[Collected data entries]
Segment Open

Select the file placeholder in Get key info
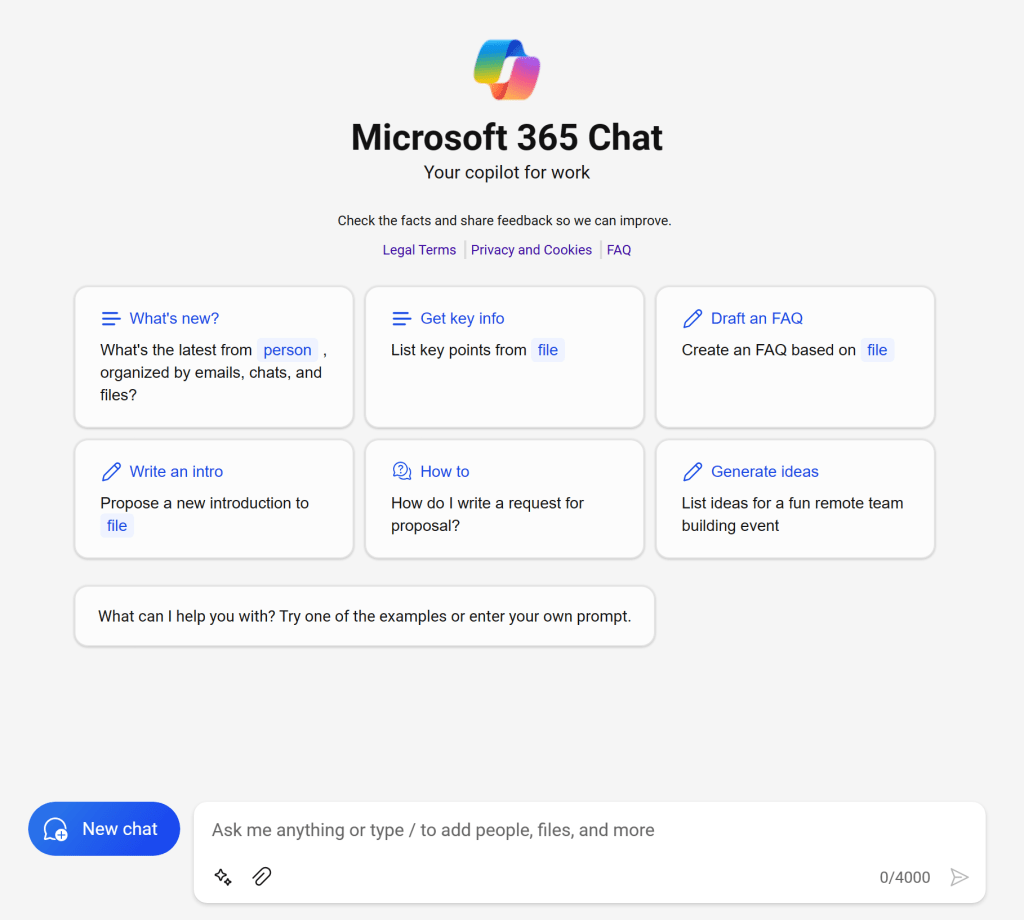1024x920 pixels. coord(548,350)
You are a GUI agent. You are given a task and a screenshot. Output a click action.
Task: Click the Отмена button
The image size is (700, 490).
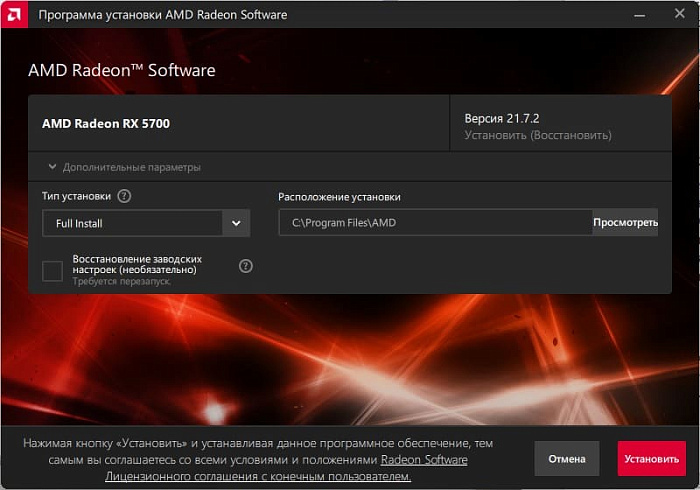[x=567, y=459]
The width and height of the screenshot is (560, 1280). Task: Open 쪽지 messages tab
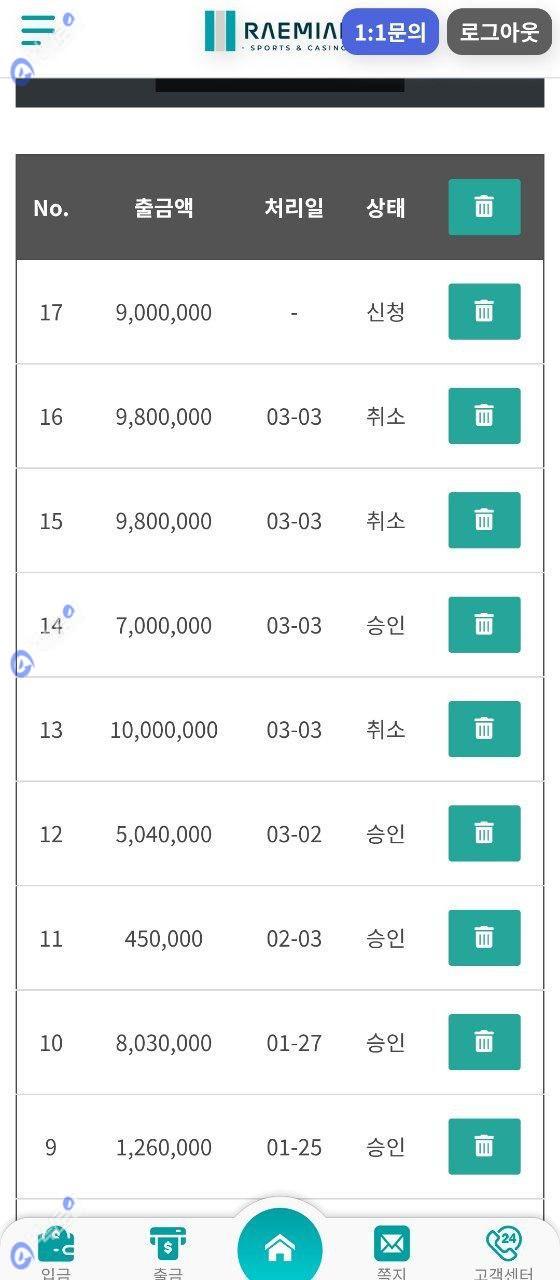(392, 1252)
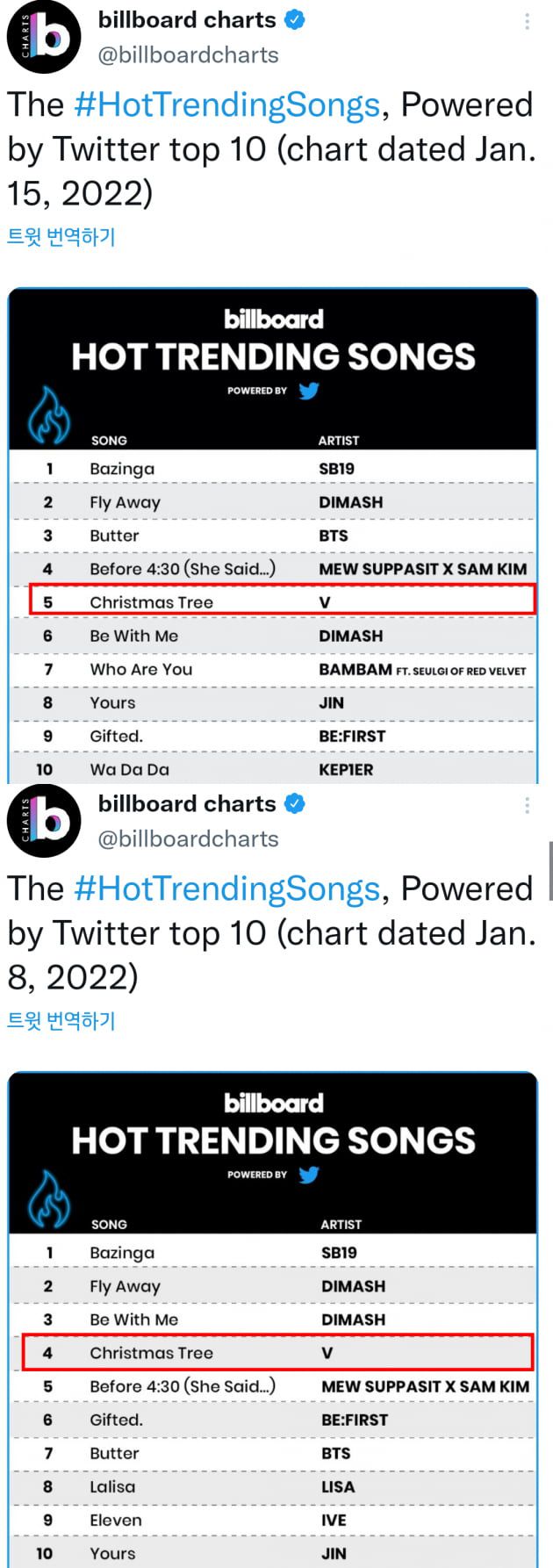Click the billboard logo in the Jan. 8 chart header
Viewport: 553px width, 1568px height.
[x=273, y=1103]
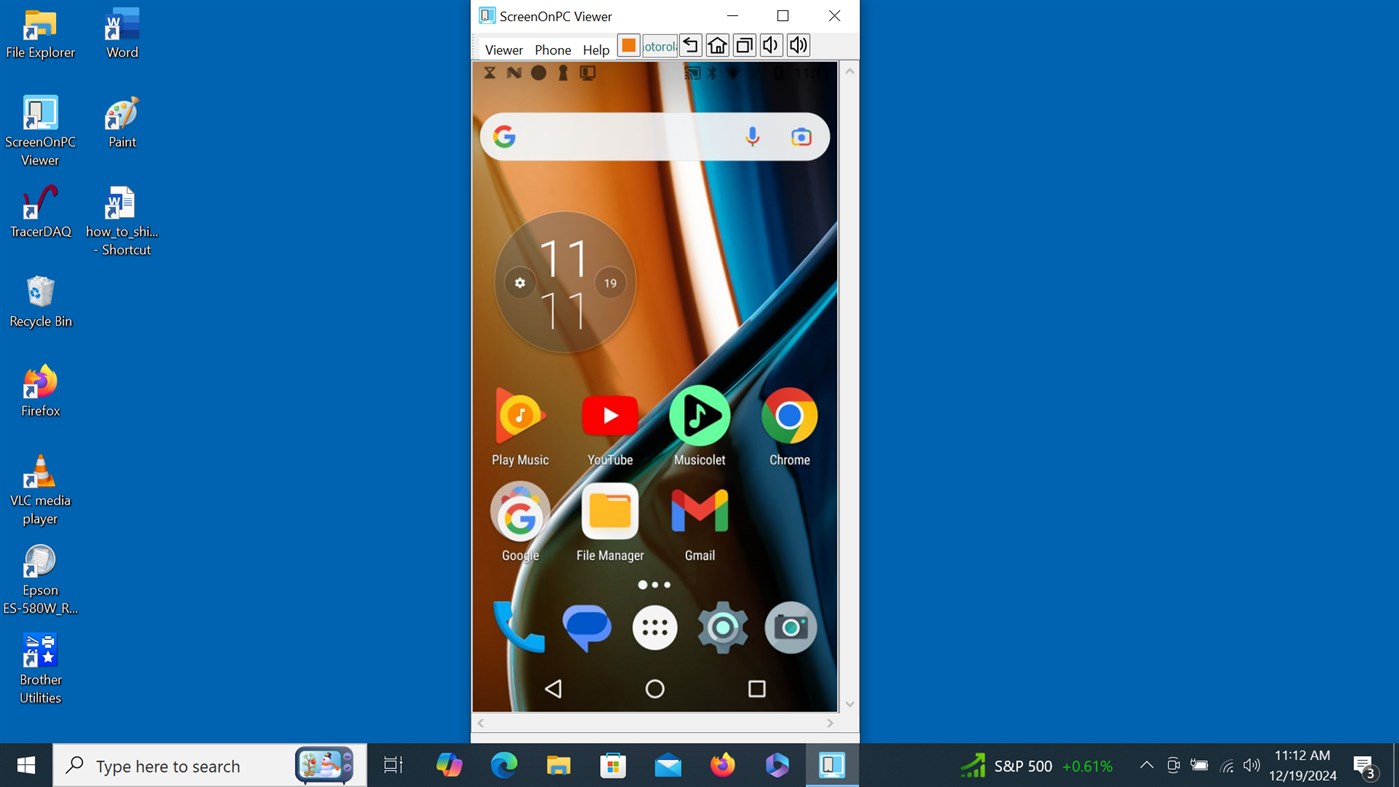
Task: Launch Musicolet on the phone screen
Action: coord(699,415)
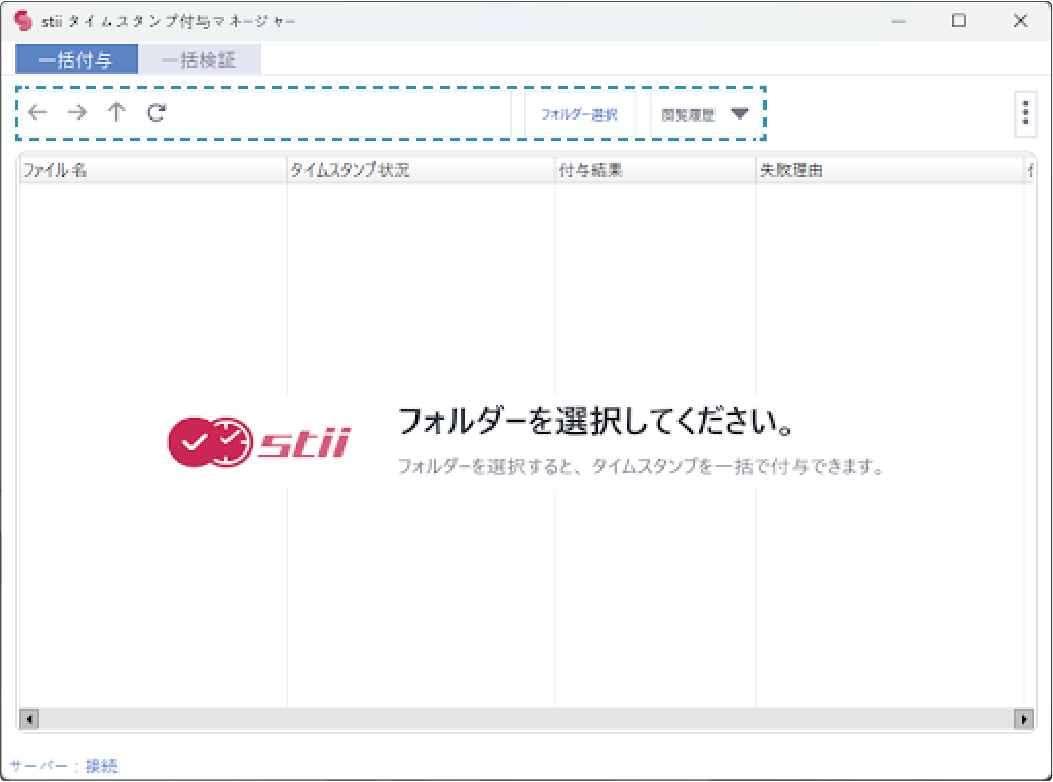Click the forward arrow navigation icon
Screen dimensions: 1053x782
click(77, 113)
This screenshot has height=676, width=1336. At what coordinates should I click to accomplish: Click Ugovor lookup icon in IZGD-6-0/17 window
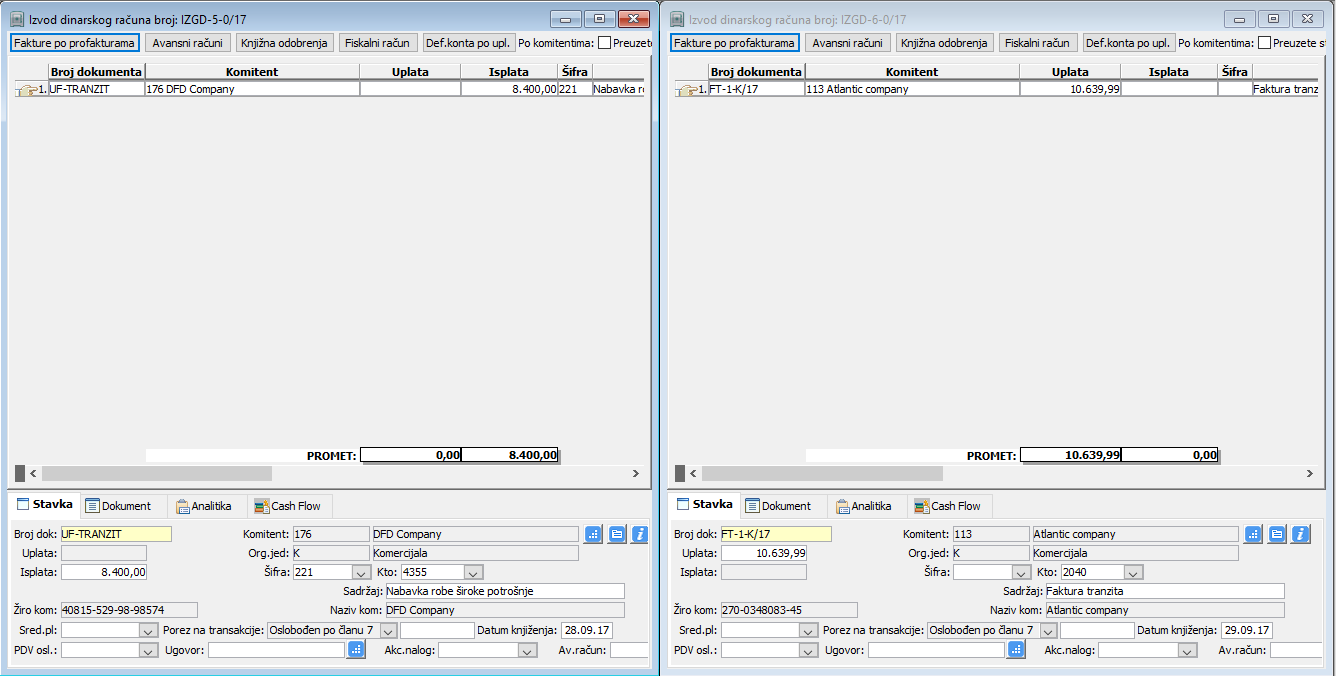[x=1016, y=650]
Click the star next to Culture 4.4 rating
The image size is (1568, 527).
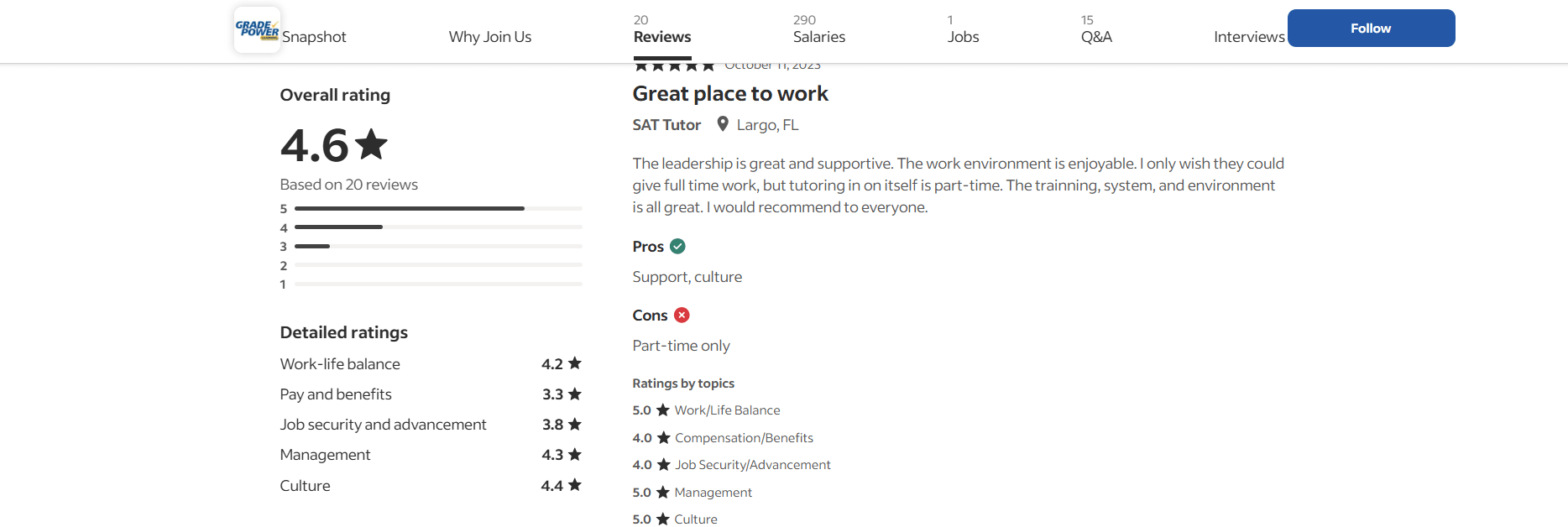pos(575,485)
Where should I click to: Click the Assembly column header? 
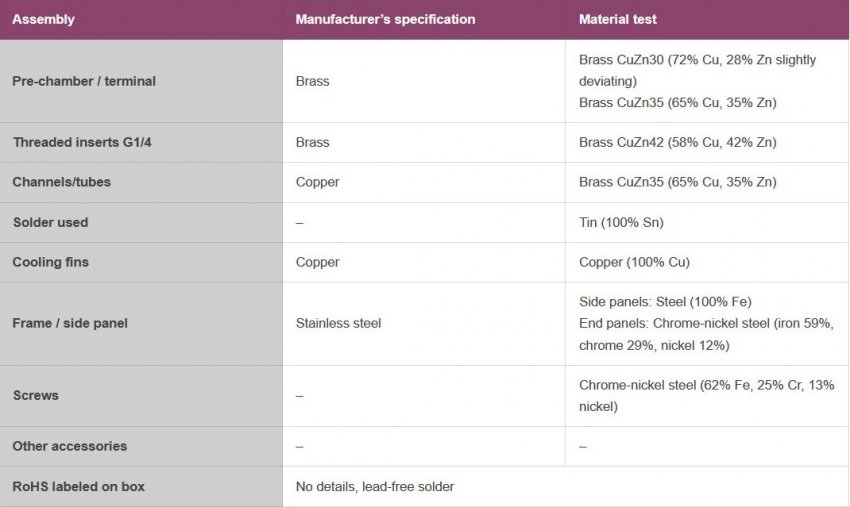[x=43, y=19]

Segment Closed

Only the lines from the one containing "This screenshot has" through the last line of the data above, both included, belong in the reply, each restated exactly and without pictures.

### Answer space
This screenshot has height=676, width=1336. At what coordinates should I click to accomplish: Click Ugovor lookup icon in IZGD-6-0/17 window
[x=1016, y=650]
Click the star next to Culture 4.4 rating
The image size is (1568, 527).
pos(575,485)
Where should I click to: Click the Assembly column header? 
[x=43, y=19]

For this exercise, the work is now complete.